Prima della Riforma attuata con legge n. 220 del 2012, ci si domandava se il ruolo di amministratore di condominio potesse venire ricoperto da una persona giuridica, come una società. Il dubbio derivava dall’assenza di un’esplicita norma che autorizzasse anche le persone giuridiche a ricoprire un tale ruolo, a fronte di una sempre più crescente prassi che vedeva società gestire grandi complessi condominiali.

La riforma ha risolto il problema. Mediante l’introduzione della professione di amministratore di condominio – che deve essere regolarmente iscritto nell’apposito Albo – ha riconosciuto la prassi consolidatasi, prevedendo la possibilità che le funzioni di amministratore siano ricoperte anche da persone giuridiche, previa iscrizione all’Albo.

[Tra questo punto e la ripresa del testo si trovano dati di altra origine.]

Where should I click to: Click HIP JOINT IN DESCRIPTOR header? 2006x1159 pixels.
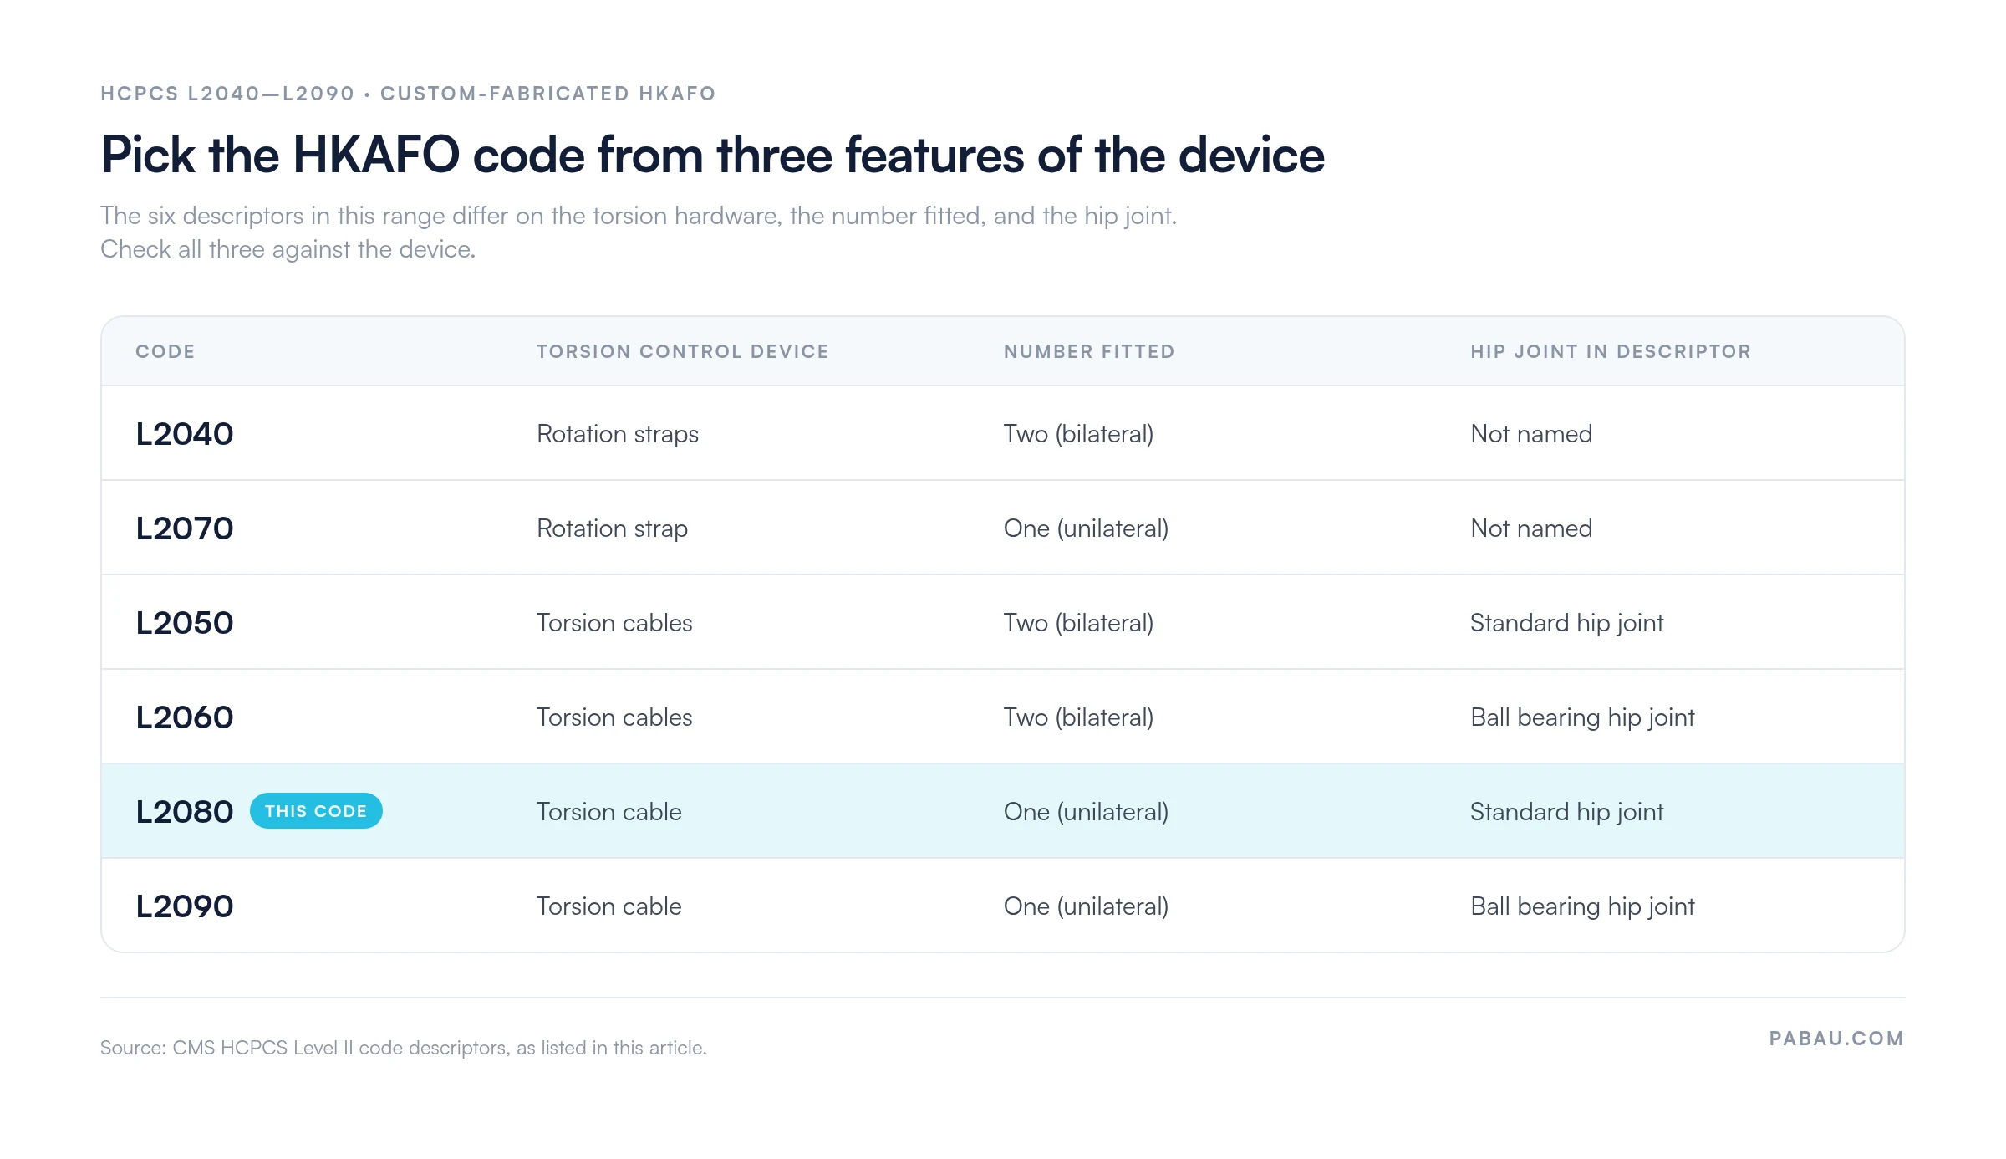[x=1611, y=351]
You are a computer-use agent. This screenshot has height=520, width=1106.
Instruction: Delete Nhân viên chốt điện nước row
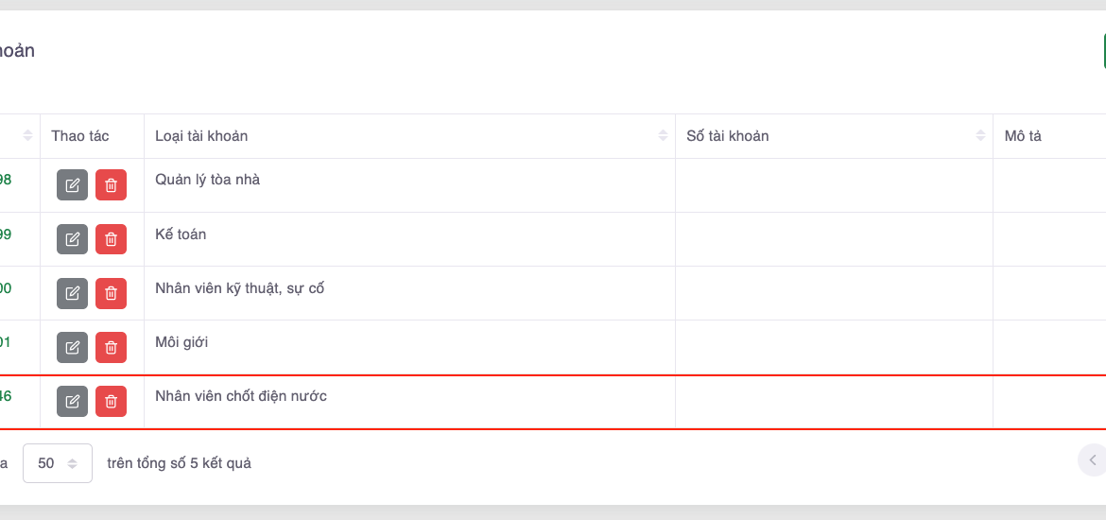click(x=111, y=401)
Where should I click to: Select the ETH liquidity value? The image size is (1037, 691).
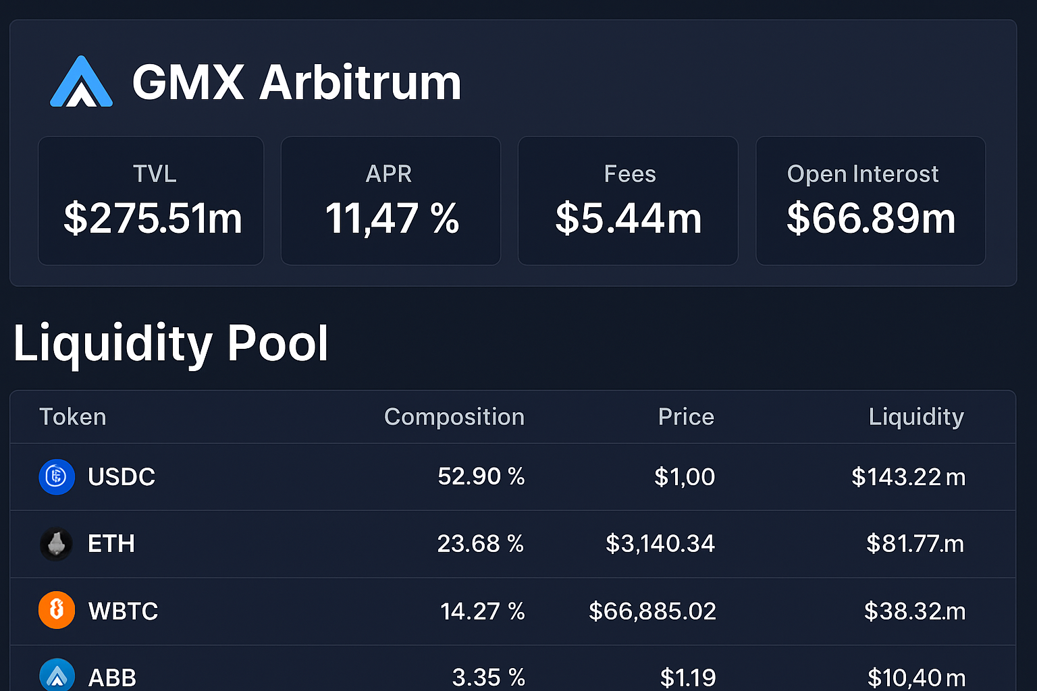tap(915, 544)
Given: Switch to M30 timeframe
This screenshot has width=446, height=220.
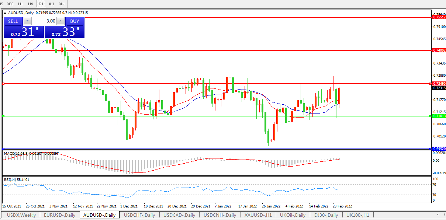Looking at the screenshot, I should coord(10,4).
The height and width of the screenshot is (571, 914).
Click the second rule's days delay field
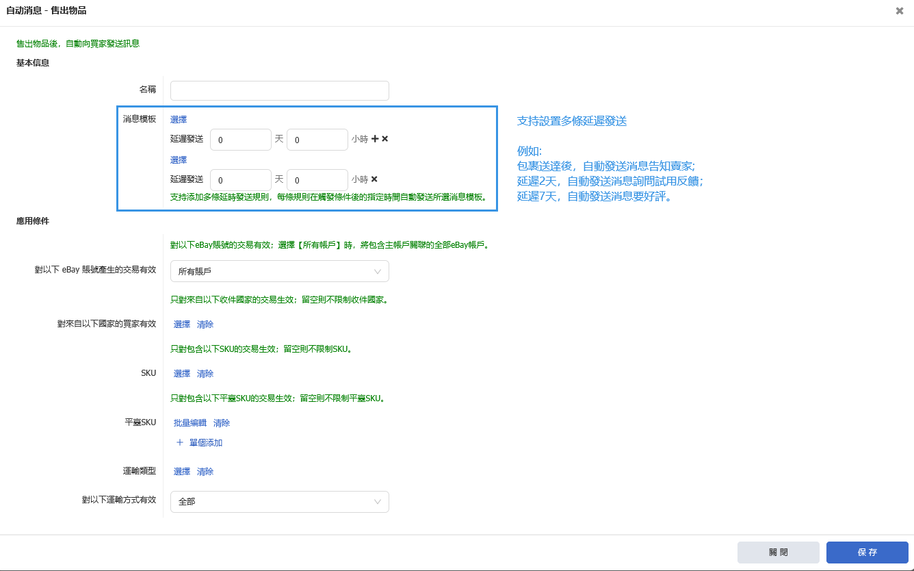[240, 180]
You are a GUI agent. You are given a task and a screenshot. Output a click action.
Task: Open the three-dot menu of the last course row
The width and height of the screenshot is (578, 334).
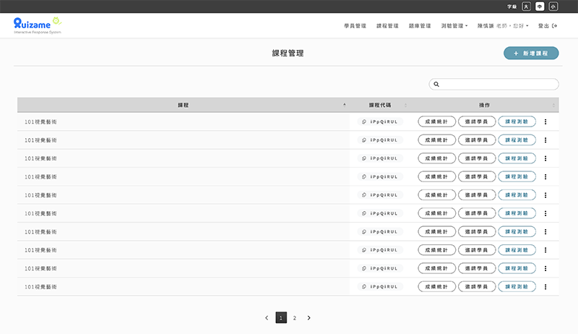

Il dibattito sulla natura e funzione del condominio è forse uno dei più risalenti nel tempo, in materia. Secondo la tesi allo stato più accreditata, ad oggi, è che il condominio non sia dotato di personalità giuridica. Ciò significa che non è un soggetto autonomo rispetto ai condomini. Viene spesso definito ente di gestione, quindi assume una certa struttura in quanto in tal modo è più facile assumere le decisioni.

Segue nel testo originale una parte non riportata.